17. In our opinion Section 156(3), Cr.P.C. is wide enough to include all such powers in a Magistrate which are necessary for ensuring a proper investigation, and it includes the power to order registration of an F.I.R. and of ordering a proper investigation if the Magistrate is satisfied that a proper investigation has not been done, or is not being done by the police. Section 156(3), Cr.P.C., though briefly worded, in our opinion, is very wide and it will include all such incidental powers as are necessary for ensuring a proper investigation.
18. It is well-settled that when a power is given to an authority to do something it includes such incidental or implied powers which would ensure the proper doing of that thing. In other words, when any power is expressly granted by the statute, there is impliedly included in the grant, even without special mention, every power and every control the denial of which would render the grant itself ineffective. Thus where an Act confers jurisdiction it impliedly also grants the power of doing all such acts or employ such means as are essentially necessary to its execution.
19. The reason for the rule (doctrine of implied power) is quite apparent. Many matters of minor details are omitted from legislation. As Crawford observes in his Statutory Construction (3rd Edn. page 267) :-
“If these details could not be inserted by implication, the drafting of legislation would be an indeterminable process and the legislative intent would likely be defeated by a most insignificant omission.”
20. In ascertaining a necessary implication, the Court simply determines the legislative will and makes it effective. What is necessarily implied is as much part of the statute as if it were specifically written therein.
21. An express grant of statutory powers carries with it by necessary implication the authority to use all reasonable means to make such grant effective. Thus in ITO, Cannanore vs. M.K. Mohammad Kunhi, AIR 1969 SC 430, this Court held that the Income-tax Appellate Tribunal has implied powers to grant stay, although no such power has been expressly granted to it by the Income-tax Act.
22. Similar examples where this Court has affirmed the doctrine of implied powers are Union of India vs. Paras Laminates, AIR 1991 SC 696; Reserve Bank of India vs. Peerless General Finance and Investment Company Ltd., AIR 1996 SC 646 (at p. 656); Chief Executive Officer and Vice-Chairman, Gujarat Maritime Board vs. Haji Daud Haji Harun Abu, (1996) 11 SCC 23; J. K. Synthetics Ltd. vs. Collector of Central Excise, AIR 1996 SC 3527; State of Karnataka vs. Vishwabharati House Building Co-op Society, (2003) 2 SCC 412 (at p. 432) etc.

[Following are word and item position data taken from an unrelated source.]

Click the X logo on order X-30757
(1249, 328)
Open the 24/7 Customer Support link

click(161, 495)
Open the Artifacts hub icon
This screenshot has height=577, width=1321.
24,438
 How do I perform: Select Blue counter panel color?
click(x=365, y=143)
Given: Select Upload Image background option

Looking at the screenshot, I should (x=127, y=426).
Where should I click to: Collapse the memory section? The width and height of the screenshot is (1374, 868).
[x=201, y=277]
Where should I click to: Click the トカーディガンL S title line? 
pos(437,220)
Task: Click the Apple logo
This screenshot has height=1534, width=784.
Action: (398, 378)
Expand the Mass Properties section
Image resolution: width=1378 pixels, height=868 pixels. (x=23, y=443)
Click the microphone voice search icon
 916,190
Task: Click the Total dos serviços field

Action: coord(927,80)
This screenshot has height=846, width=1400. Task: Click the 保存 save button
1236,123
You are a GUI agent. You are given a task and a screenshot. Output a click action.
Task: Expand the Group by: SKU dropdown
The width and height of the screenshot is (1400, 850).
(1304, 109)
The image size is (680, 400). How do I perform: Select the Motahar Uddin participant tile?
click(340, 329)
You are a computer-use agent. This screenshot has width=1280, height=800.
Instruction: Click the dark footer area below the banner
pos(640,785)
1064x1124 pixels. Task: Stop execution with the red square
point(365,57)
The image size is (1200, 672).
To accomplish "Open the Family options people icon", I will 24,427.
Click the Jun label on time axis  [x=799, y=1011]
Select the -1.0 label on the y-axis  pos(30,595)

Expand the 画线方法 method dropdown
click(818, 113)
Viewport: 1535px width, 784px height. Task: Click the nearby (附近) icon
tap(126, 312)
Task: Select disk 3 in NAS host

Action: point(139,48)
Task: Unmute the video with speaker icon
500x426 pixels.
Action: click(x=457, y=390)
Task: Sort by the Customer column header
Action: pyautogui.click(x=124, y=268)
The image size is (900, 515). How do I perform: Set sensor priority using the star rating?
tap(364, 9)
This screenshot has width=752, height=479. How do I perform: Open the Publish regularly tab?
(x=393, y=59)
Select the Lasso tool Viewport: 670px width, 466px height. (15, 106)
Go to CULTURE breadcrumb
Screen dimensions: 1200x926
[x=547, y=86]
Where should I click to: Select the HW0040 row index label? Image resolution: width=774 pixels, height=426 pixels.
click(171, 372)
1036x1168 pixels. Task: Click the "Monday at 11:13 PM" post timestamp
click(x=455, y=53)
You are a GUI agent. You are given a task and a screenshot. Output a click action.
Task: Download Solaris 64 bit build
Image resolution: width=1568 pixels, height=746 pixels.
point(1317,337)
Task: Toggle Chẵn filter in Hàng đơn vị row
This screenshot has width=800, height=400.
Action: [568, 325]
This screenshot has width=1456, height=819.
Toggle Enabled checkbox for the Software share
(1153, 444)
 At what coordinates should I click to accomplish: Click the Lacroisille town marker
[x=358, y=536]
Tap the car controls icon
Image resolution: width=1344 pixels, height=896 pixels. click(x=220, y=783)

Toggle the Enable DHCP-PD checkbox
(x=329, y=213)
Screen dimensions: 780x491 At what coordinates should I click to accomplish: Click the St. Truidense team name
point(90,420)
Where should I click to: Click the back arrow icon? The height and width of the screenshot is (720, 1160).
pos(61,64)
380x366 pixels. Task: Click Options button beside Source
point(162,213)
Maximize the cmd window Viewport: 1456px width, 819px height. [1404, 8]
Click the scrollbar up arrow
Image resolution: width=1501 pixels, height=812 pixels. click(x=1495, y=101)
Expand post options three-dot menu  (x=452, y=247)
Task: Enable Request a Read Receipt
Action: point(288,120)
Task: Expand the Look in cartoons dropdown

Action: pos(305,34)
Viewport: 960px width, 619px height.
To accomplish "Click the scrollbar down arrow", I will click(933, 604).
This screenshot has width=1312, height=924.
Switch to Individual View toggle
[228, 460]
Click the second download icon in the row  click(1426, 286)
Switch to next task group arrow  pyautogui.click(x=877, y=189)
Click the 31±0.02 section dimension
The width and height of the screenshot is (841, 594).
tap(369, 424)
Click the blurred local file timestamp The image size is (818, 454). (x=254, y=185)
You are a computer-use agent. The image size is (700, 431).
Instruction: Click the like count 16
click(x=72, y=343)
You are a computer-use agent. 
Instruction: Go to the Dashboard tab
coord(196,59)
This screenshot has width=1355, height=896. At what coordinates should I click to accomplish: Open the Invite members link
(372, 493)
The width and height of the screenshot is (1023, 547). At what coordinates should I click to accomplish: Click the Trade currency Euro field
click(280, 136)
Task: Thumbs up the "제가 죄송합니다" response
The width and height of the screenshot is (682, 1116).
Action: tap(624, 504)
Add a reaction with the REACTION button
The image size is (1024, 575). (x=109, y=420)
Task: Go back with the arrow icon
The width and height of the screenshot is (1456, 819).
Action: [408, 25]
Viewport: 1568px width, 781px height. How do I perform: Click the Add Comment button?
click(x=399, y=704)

23. In Savitri vs. Govind Singh Rawat, AIR 1986 SC 984, this Court held that the power conferred on the Magistrate under Section 125, Cr.P.C. to grant maintenance to the wife implies the power to grant interim maintenance during the pendency of the proceeding, otherwise she may starve during this period.
24. In view of the abovementioned legal position, we are of the view that although Section 156(3) is very briefly worded, there is an implied power in the Magistrate under Section 156(3), Cr.P.C. to order registration of a criminal offence and/or to direct the officer-in-charge of the concerned police station to hold a proper investigation and take all such necessary steps that may be necessary for ensuring a proper investigation including monitoring the same. Even though these powers have not been expressly mentioned in Section 156(3), Cr.P.C., we are of the opinion that they are implied in the above provision.
25. We have elaborated on the above matter because we often find that when someone has a grievance that his FIR has not been registered at the police station and/or a proper investigation is not being done by the police, he rushes to the High Court to file a writ petition or a petition under Section 482, Cr.P.C. We are of the opinion that the High Court should not encourage this practice and should ordinarily refuse to interfere in such matters, and relegate the petitioner to his alternating remedy, firstly under Section 154(3) and Section 36, Cr.P.C. before the concerned police officers, and if that is of no avail, by approaching the concerned Magistrate under Section 156(3).
26. If a person has a grievance that his FIR has not been registered by the police station his first remedy is to approach the Superintendent of Police under Section 154(3), Cr.P.C. or other police officer referred to in Section 36, Cr.P.C. If despite approaching the Superintendent of Police or the officer referred to in Section 36 his grievance still persists, then he can approach a Magistrate under Section 156(3), Cr.P.C. instead of rushing to the High Court by way of a writ petition or a petition under Section 482, Cr.P.C. Moreover he has a further remedy of filing a criminal complaint under Section 200, Cr.P.C. Why then should writ petitions or Section 482 petitions be entertained when there are so many alternative remedies?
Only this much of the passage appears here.